Cheniere expects no LNG winter cancellations
US LNG producer Cheniere expects its customers to lift their contractual volumes in full this winter as the market recovers from the effects of the Covid-19 outbreak.
The firm expects a recovery in global LNG demand, particularly in Asia, to continue throughout the rest of the year and further support regional price spreads, providing no incentive for US offtakers to cancel any of their contractual volumes during the winter. "We think our customers will be lifting during the winter, it's economic to be lifting," the firm's senior vice-president and chief financial officer Zach Davis said.
Asian LNG demand was broadly flat in April-June compared with a year earlier, mostly as lower demand from Japan and South Korea was offset by stronger Chinese demand, the firm's executive vice-president and chief commercial officer Anatol Feygin said. Going forward, Chinese demand is expected to grow further as the country's economy shows signs of strong recovery, with its purchasing managers' index (PMI) seen "in expansion mode" for the past four months, he added. The firm also expects Japanese and South Korean demand to recover in the coming months, as a result of lower retail prices in South Korea and with some Japanese nuclear capacity expected to be off line.
A substantial portion of US cargoes has been cancelled by long-term offtakers in recent months, as LNG delivered prices across the world fell below the cost of feedgas at US facilities, or held too tight a premium to that level for firms to be able to deliver those cargoes at a profit. Cheniere — which operates around half of the US' total liquefaction capacity — exported 78 cargoes in April-June, down from 104 cargoes a year earlier and as many as 128 cargoes in the first quarter of this year. Exports totalled 274 trillion Btu, suggesting an average cargo size of 3.51 trillion Btu, down from 361 trillion Btu a year earlier and 453 trillion Btu in the first quarter of 2020.
About half of the 50 cargoes not produced in the second quarter may have been turned down by long-term offtakers. Cancellation revenues totalled about $300mn in the second quarter, already including $50mn of third-quarter cancellations. The average revenue is $10mn for each cargo cancelled, Feygin said, suggesting about 30 cargoes were cancelled by long-term offtakers, already accounting for five that were expected for loading in July-September.
The firm's long-term supply obligations grew during the second quarter with a number of long-term contracts from the second liquefaction train at the Corpus Christi facility starting in May.
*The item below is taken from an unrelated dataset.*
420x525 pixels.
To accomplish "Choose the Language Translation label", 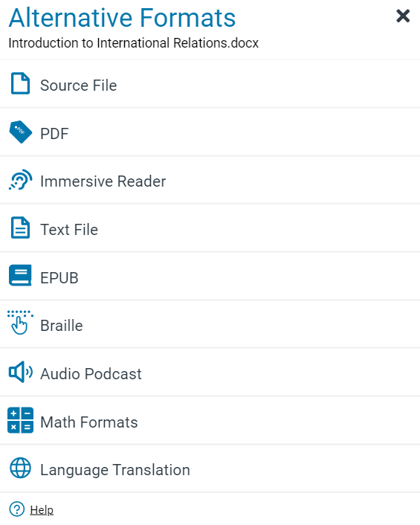I will 115,470.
These include contracts with Pertamina, Naturgy, Woodside, Iberdrola and EDF. These firms have long-term supply agreements with Cheniere for an aggregate volume of approximately 5.4mn t/yr.
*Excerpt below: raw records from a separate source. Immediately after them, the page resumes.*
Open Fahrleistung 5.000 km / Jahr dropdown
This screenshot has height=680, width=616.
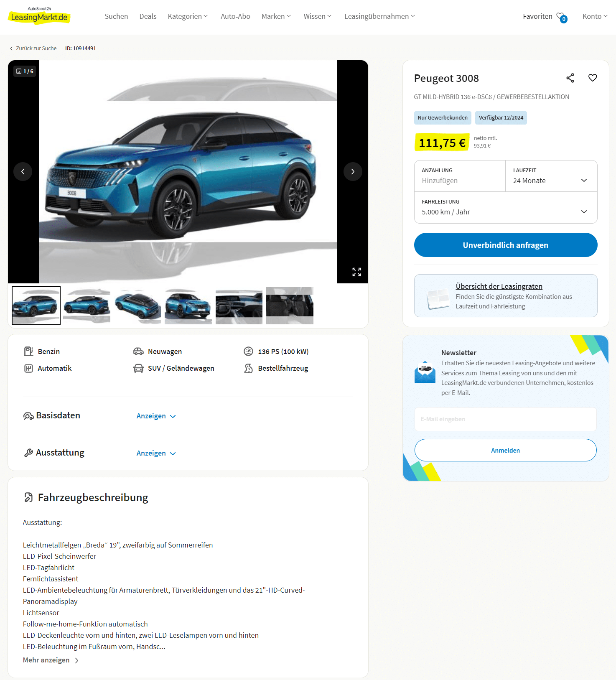pos(506,208)
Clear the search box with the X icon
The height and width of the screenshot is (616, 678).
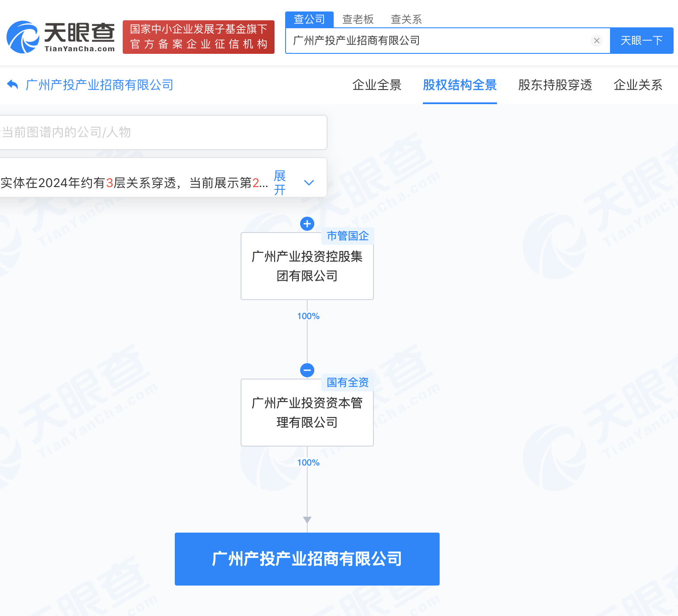tap(596, 41)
Cheniere uses excess production at its facilities to meet the supply obligations of its trading arm. The firm likely replaced most of the cargoes it did not produce with third-party purchases, which totalled 34 trillion Btu — or approximately 10 cargoes — in the second quarter, up from 14 trillion Btu in January-March. The firm was only heard to have issued one purchase tender for six summer cargoes in March, suggesting most of its third-party purchases were concluded bilaterally or by bidding for cargoes tendered by other suppliers.
This supply response "is what we were designed to handle, and we took advantage of opportunities from facilities that were not as equipped to handle [such market conditions]", the firm's chief executive Jack Fusco said. "We were able to secure cheap cargoes" to meet customers' requirements, he added. The firm's margin per mn Btu increased in recent months as the firm sold less spot LNG, which typically has lower margins than volumes sold under long-term contracts.
Global supply growth slowed this year, as a result of fewer capacity additions and as global liquefaction capacity adjusted to the impact of the Covid-19 outbreak on demand, Feygin said. Global supply shrank by approximately 1mn t in the second quarter, ending a string of six consecutive quarters in which global supply grew on average by 10mn t each quarter, he added.
But the firm considers the medium and long-term fundamentals of the LNG market to have actually improved, a view again centred on China as the key driver of global demand in the coming years. The 20pc growth in the country's LNG demand seen in the second quarter, driven by economic recovery and a supply switch from pipeline gas to LNG, is "just the start", Feygin said, although he conceded that the ample commercial opportunities are counterbalanced by geopolitical headwinds.
Cheniere is building a third liquefaction train at the Corpus Christi facility, which is 90pc complete and on course to be commissioned in the first half of next year, as well as a sixth liquefaction train at the Sabine Pass facility, which is 64pc complete and is expected to be commissioned in the second half of 2022, ahead of the previously planned start in the first half of 2023.